To convert the polar equation r(θ) = 2 cos θ cot θ into parametric form, we can use the following identities:
cot(θ) = cos(θ) / sin(θ) and cos(θ) = x / r
Using these identities, we can simplify the equation:
r(θ) = 2 cos θ cot θ
r(θ) = 2 (x / r) (cos θ / sin θ)
Multiplying both sides by r:
r(θ) * r = 2x cos θ / sin θ
Simplifying, we have:
r^2 = 2x cos θ / sin θ
Next, we can express r and θ in terms of the Cartesian coordinates x and y:
x = r cos θ
y = r sin θ
Substituting these values into the equation, we get:
r^2 = 2(r cos θ)(cos θ) / sin θ
r^2 = 2r^2 (cos^2 θ) / sin θ
r = sqrt(2r)(cos^2 θ) / sin θ
Now, let's solve for r:
r* sin θ = sqrt(2r)(cos^2 θ)
Squaring both sides to eliminate the square root:
(r*sin θ)^2 = 2r(cos^2 θ)^2
r^2 * sin^2 θ = 2r * cos^4 θ
Dividing both sides by r:
r * sin^2 θ = 2cos^4 θ
Simplifying further:
r = 2(cos^4 θ) / sin^2 θ
Therefore, the parametric equations for the given polar equation r(θ) = 2 cos θ cot θ are:
x = r cos θ = (2(cos^4 θ) / sin^2 θ) cos θ
y = r sin θ = (2(cos^4 θ) / sin^2 θ) sin θ
The simplified parametric equations are:
x = 2(cos^3 θ)
y = 2(cos θ)(sin^2 θ)
To convert the polar equation r(θ) = 2 cos θ cot θ into parametric equations, we can use the following relations:
x = r cos θ
y = r sin θ
Let's start by finding x and y in terms of θ:
x = r cos θ
= (2 cos θ cot θ) cos θ (Substituting r from the given equation)
= 2 cos^2 θ cot θ
y = r sin θ
= (2 cos θ cot θ) sin θ (Substituting r from the given equation)
= 2 sin θ cos θ cot θ
Next, we need to simplify these equations by expressing the cotangent (cot) function in terms of cosine and sine:
cot θ = cos θ / sin θ
Now let's substitute cot θ in terms of cosine and sine:
x = 2 cos^2 θ (cos θ / sin θ)
= 2 cos^3 θ / sin θ (simplifying)
y = 2 sin θ cos θ (cos θ / sin θ)
= 2 cos^2 θ sin θ (simplifying)
Therefore, the parametric equations for the given polar equation are:
x = 2 cos^3 θ / sin θ
y = 2 cos^2 θ sin θ
These equations describe the coordinates (x, y) of points on the graph of the polar equation r(θ) = 2 cos θ cot θ.

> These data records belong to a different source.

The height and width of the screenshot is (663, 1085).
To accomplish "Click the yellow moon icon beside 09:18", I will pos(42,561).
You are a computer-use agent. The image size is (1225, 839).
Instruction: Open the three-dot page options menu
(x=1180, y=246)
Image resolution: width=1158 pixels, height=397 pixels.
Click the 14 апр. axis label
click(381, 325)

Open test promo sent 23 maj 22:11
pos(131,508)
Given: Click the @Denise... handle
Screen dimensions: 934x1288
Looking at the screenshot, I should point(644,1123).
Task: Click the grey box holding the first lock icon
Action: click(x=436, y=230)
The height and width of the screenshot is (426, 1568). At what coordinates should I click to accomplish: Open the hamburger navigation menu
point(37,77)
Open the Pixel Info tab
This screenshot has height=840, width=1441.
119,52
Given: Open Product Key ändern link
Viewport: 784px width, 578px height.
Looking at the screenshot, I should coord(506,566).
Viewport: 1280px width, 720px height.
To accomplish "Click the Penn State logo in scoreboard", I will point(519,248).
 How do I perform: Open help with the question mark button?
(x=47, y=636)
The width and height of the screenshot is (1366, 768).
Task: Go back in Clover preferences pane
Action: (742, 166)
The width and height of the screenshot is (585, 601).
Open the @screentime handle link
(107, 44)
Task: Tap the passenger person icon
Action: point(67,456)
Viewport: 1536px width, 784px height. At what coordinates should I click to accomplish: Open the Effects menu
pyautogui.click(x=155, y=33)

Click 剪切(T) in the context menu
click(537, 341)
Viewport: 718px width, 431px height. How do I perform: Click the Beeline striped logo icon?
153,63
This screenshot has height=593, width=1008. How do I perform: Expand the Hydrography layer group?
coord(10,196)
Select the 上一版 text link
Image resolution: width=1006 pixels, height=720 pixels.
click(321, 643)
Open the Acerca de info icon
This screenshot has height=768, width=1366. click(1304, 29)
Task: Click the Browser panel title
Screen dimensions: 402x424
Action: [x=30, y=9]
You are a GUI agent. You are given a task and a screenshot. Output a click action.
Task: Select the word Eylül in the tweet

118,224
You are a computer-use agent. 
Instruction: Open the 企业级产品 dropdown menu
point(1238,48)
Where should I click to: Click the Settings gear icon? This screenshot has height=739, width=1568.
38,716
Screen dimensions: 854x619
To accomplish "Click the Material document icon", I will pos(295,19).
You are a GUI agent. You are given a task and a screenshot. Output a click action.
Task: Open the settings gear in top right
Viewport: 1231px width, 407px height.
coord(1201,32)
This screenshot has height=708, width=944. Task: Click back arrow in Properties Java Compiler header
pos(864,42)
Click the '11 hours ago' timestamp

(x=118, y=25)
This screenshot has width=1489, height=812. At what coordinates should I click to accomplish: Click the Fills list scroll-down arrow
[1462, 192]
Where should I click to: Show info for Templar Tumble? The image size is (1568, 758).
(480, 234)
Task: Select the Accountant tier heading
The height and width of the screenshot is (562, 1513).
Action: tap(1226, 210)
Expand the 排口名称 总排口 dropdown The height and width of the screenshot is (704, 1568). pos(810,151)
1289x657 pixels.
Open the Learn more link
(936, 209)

We use the identities cot θ = cos θ / sin θ and x = r cos θ, y = r sin θ to get:
x = r cos θ = 2 cos θ cos θ / sin θ = 2 cos^2 θ / sin θ
y = r sin θ = 2 cos θ / sin θ
Now, we can eliminate the parameter θ by using the identity cos^2 θ + sin^2 θ = 1 to get:
x = 2 cos^2 θ / sin θ = 2(1 - sin^2 θ) / sin θ = 2/sin θ - 2 sin θ
y = 2 cos θ / sin θ = 2/sin θ - 2 sin θ
(Note: we could also simplify x and y using the tangent half-angle substitution t = tan(θ/2), but the above method works too.)
Therefore, the parametric equations are:
x = 2/(t - t^3), y = 2(t + t^3)
where t = tan(θ/2) (if you used the tangent half-angle substitution) or t = sin θ (if you used the above method).